Having hibernated throughout the winter, queen wasps are now busy constructing their nests.

Depending on the species, wasps build either underground in a disused mouse hole, in a tree on under the ceiling of a loft or shed.

Three species, namely the common, tree wasp and German can be seen in our areas but they all look superficially similar apart from face markings.

Her first task is to build a golf ball sized sphere wit an entrance below in which she makes a few hexagonal cells like upturned wine glasses into which she lays her first eggs (see photo).

To begin, the queen bites pieces of soft wood from a fence post or log and using saliva or water from a pond, chews it into a paste.

Gradually the nest is enlarged with more outer spheres and more cells added, helped by the young wasps as they hatch.

They also feed the growing grubs with chewed up insects such as flies or caterpillars.

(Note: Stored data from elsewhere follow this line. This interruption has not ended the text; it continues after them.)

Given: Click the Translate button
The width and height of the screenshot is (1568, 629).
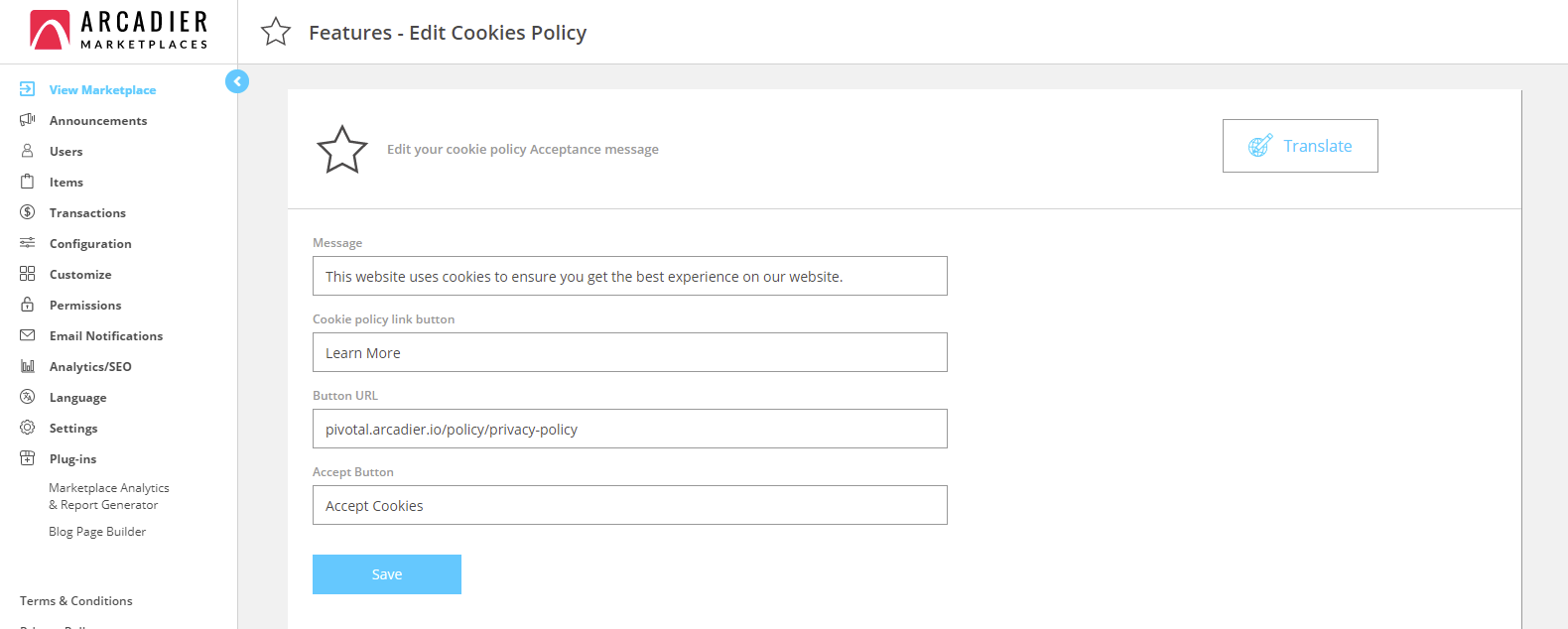Looking at the screenshot, I should tap(1300, 146).
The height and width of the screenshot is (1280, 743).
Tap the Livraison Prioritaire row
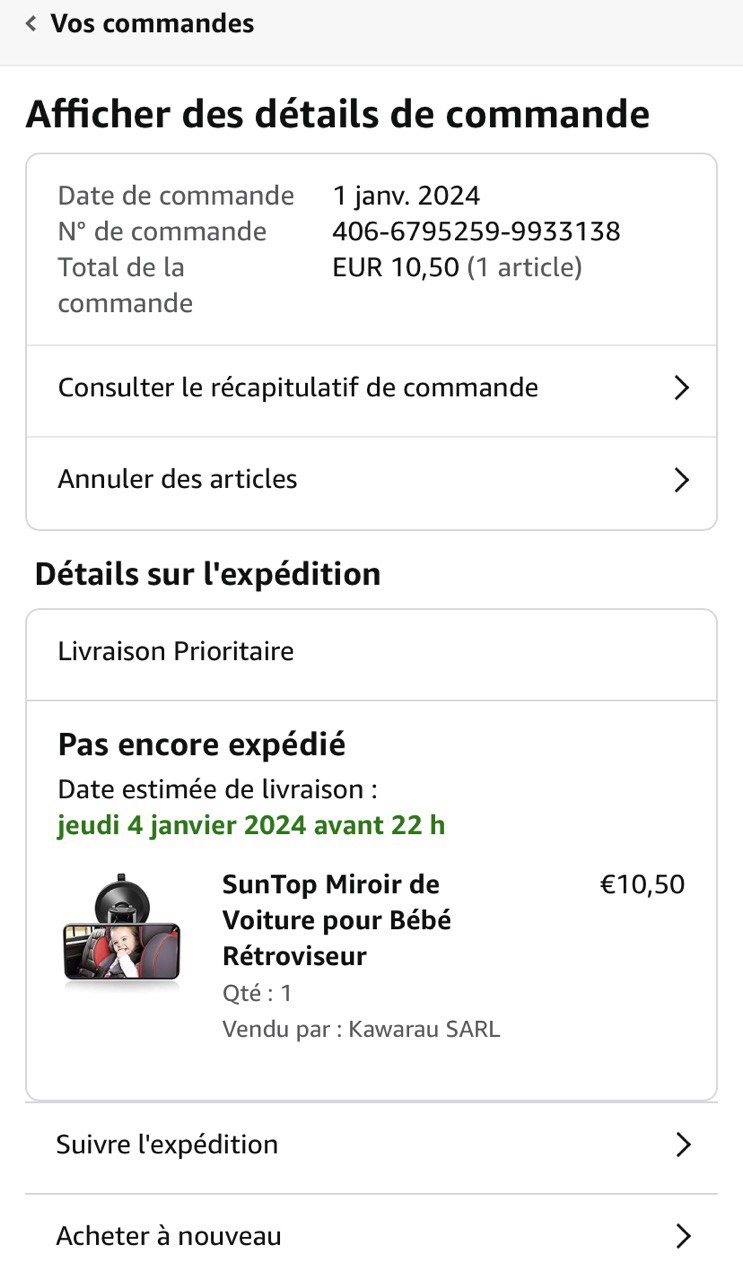coord(176,652)
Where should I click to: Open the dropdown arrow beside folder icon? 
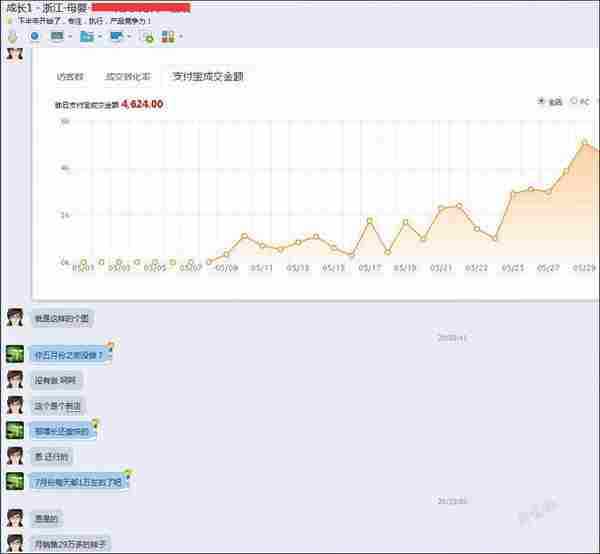point(100,37)
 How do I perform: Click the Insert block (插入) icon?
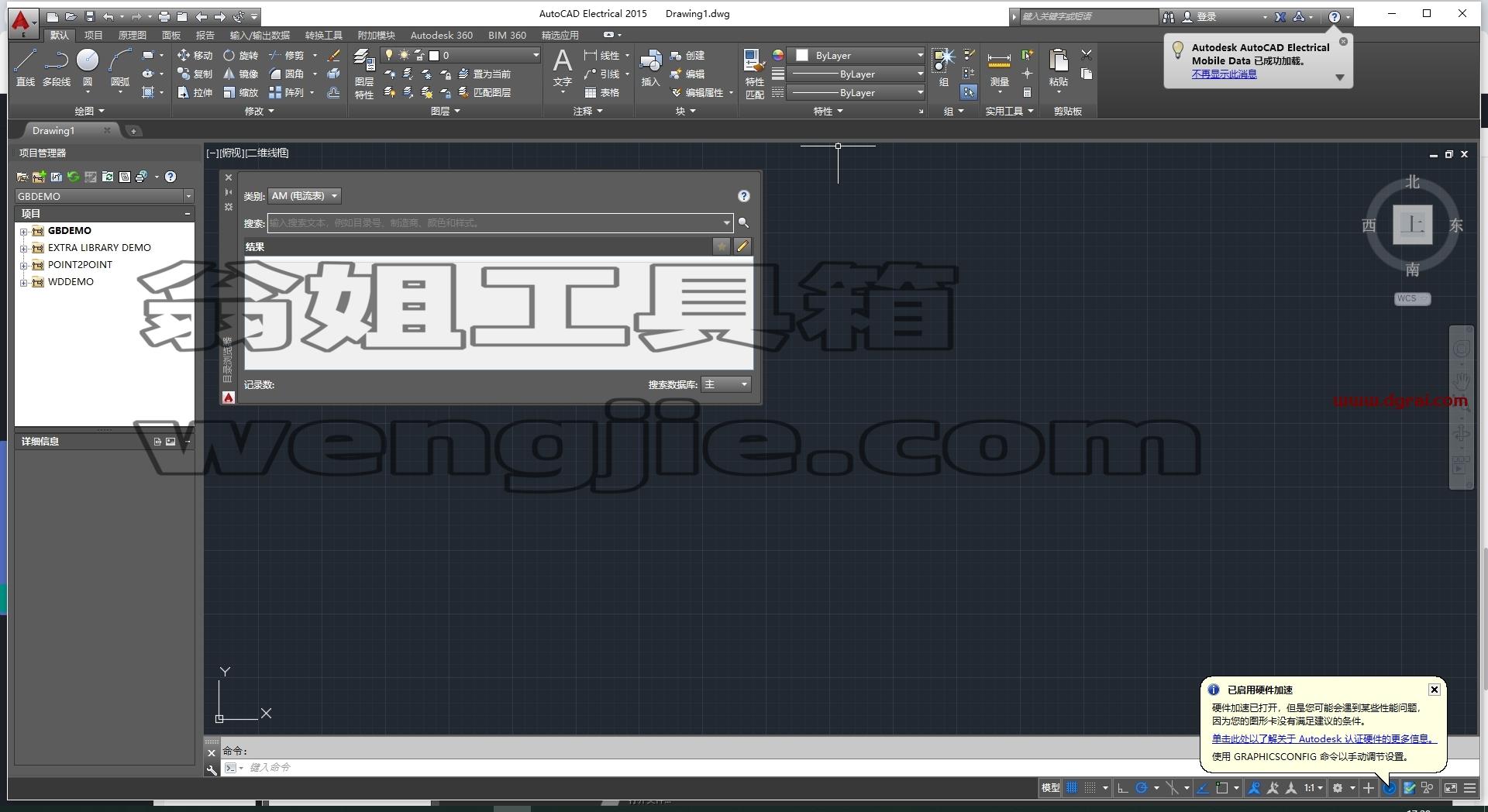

Some years ago, there was a mass influx of hover flies from the Continent, many of which entered my conservatory and became trapped under the ceiling, a wasp discovered them and every twenty minutes flew in, caught a hoverfly in mid-air and bit off its head legs and wings before taking the remainder back to feed its grubs!

Quite soon my conservatory floor was littered with dismembered hoverflies which I repeatedly swept up until late summer when the queen wasp died and the nest was finally deserted.